The Ultrasound, Ultrasonography or Ultrasound in Mode B, is one of the most used diagnostic techniques in the Services of Radiodiagnosis and Centres of Diagnostic Imaging, among other reasons for:
- its high diagnostic reliability.
- It is cheaper when compared to the scanner and the magnetic resonance.
- It does not have harmful effects for the patient, because it uses ultrasound (US) as energy to elaborate the image and because it does not need contrasts, susceptible to produce adverse reactions.
Below are some basic concepts that may be of interest to you.
The ultrasound scanner
The ultrasound scanner is the device with which the scan is performed. It consists of a console with a screen for the image and multiple control buttons. From the console come one or several cables at the end of which is the transducer, part where the US originates and which has to slide through the skin for the elaboration of images. For the proper transmission of the US to the interior of the body, gel is placed between the transducer and the skin, preventing the interposition of air.
Sound and Ultrasound
The sound we perceive is related to small changes in air pressure, which originate in a very different way. The vibration of the string of a guitar or of the vocal cords of the larynx originates these changes of pressure that, transmitted by the air, make vibrate the eardrum and thus, they are perceived as sounds. The sounds have characteristic frequencies. The human ear can perceive sounds with a frequency between 20 and 20,000 cycles / sec, ie 20 Hz * (low sounds) at 20 KHz ** (high pitched sounds).

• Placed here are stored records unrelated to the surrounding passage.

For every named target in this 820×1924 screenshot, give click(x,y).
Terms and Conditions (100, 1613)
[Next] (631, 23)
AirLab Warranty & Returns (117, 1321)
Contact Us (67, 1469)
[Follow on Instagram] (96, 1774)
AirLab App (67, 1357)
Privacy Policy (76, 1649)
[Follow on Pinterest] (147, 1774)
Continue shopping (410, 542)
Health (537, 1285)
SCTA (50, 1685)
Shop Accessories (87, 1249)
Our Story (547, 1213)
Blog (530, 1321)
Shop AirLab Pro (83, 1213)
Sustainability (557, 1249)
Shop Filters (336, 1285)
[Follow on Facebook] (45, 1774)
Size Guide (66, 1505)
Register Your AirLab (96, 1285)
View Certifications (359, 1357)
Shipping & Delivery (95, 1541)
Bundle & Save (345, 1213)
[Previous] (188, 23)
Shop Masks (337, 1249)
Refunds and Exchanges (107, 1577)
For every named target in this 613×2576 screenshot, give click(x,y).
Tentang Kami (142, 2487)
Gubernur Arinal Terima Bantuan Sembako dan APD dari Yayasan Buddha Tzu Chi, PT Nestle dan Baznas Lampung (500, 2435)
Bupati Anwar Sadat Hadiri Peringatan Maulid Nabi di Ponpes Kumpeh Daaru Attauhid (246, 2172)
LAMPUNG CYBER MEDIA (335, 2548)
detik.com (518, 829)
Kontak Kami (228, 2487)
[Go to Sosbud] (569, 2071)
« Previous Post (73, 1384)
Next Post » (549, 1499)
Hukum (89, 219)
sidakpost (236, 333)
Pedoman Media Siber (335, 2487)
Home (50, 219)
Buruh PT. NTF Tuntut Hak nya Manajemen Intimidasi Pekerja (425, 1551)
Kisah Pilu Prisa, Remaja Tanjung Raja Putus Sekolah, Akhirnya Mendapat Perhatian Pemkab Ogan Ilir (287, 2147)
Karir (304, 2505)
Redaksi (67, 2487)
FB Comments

The US that are used in this imaging technique are of very high frequency, between 3 and 6 million cycles / sec (3-6 MHz) *** and are not perceived by the human ear. In non-abdominal scans, US of other frequencies can be used.
Ultrasound way in abdominal ultrasound
Inside the transducer there is a piezoelectric crystal that, stimulated by electricity, vibrates and originates the US that penetrates the interior of the body through the skin, and moves along the length and width of the viscera and anatomical structures. This US that travels through the organs, has the property of being reflected, that is, it returns back to the transducer when it crosses areas in which its transmission speed changes. These reflected echoes, upon reaching the transducer crystal, induce electrical impulses that are sent to the console through the cable and processed properly will generate the image.
When the speed changes in the transmission of the US are very large, as happens when it passes from a massive viscus to the air of the digestive system (stomach, intestine, etc.), large artifacts are produced that degrade the image, which is why exploration is not indicated to study hollow viscera with air.